大阪府警・交通捜査課、同・此花署の調べによると、過積載事件が発覚したのは5月19日の未明に発生した一件の事故だという。同日の午前4時35分ごろ、大阪市此花区伝法4丁目付近の国道43号線で、走行中のトラックが運転を誤って道路左側の防音壁に接触。
この際、搭載していた鋼板3枚が約12m渡って防音壁の一部を切り裂くようにして破壊し、壁の一部は10m下の市道に落下するなどの被害を出した。事故を起こしたトラックは車幅(2.5m)を大幅に超える縦横共に3.9mの鋼板を搭載しており、必要とされる警察や道路管理者への通行許可も取っていないことがわかった。

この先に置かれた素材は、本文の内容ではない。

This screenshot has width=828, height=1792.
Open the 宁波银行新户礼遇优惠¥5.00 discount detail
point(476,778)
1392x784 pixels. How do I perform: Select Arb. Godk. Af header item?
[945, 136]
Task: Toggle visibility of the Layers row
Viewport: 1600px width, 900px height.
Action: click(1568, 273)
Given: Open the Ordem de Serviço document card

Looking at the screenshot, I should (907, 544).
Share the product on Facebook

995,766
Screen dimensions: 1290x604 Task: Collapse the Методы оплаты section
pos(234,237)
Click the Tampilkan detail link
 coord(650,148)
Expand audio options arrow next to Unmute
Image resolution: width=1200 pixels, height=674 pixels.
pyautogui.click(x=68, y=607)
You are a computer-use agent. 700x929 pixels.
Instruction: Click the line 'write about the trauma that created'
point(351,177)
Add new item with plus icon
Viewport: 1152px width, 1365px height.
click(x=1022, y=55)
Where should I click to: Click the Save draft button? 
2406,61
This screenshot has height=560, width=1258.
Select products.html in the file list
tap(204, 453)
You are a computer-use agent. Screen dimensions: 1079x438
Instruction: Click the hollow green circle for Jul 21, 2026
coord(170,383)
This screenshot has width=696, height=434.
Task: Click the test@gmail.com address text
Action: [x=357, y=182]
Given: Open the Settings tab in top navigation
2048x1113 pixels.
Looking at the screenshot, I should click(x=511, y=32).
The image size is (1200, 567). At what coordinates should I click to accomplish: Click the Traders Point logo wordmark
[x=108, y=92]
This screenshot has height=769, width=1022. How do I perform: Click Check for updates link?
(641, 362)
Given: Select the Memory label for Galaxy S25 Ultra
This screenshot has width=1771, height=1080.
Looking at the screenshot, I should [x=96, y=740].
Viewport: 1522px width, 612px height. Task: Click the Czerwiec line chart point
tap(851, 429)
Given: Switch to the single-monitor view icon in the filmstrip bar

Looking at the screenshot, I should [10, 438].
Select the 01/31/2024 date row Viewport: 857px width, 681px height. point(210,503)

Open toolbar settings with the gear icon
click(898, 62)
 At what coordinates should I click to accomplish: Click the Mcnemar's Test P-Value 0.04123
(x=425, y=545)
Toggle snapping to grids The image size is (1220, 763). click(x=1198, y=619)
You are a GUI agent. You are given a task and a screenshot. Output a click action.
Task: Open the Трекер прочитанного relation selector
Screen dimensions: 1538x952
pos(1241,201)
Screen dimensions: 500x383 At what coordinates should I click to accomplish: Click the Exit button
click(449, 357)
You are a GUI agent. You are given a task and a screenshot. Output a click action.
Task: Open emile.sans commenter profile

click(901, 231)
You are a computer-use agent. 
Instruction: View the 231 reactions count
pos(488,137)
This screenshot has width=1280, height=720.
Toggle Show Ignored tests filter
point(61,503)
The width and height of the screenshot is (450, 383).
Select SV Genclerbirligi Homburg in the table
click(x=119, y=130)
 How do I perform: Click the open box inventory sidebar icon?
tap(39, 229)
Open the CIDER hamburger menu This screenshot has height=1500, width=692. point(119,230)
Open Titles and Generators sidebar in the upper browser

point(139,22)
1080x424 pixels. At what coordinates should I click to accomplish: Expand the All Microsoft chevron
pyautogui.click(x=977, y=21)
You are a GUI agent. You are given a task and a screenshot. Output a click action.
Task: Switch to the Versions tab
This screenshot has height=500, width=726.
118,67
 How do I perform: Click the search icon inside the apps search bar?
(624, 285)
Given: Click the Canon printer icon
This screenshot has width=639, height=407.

警察ではトラックを運転していた37歳の男を道交法違反(過積載)容疑で逮捕したが、輸送を命じたのはこの運転手が勤務する会社であることから、会社内部の捜査も実施していた。その結果、この運送会社に勤務し、75台のトラックの配車を担当する29歳の運行管理者の男が逮捕されたトラック運転手に対して鋼板の輸送を命じていたことが判明。さらには「認可を取ることが面倒で、何度も無許可運送をしていた」とこの男が認めていた。
その後の調べで男は「上司の命令であり、現場の判断ではなかった」と供述。さらには「会社の上司から時間が掛かるような面倒なことはしなくても良い。早朝に輸送すれば問題はないだろうと言われた」とも証言した。警察ではこの証言を重要視し、重量物の無許可輸送が恒常的に会社命令で行われていたと断定。事業所の所長ら2人も道交法違反容疑で8日までに逮捕した。
警察では今回逮捕した所長を追及し、無許可輸送がいつごろから行われてきたかなどの実態を調べていく方針。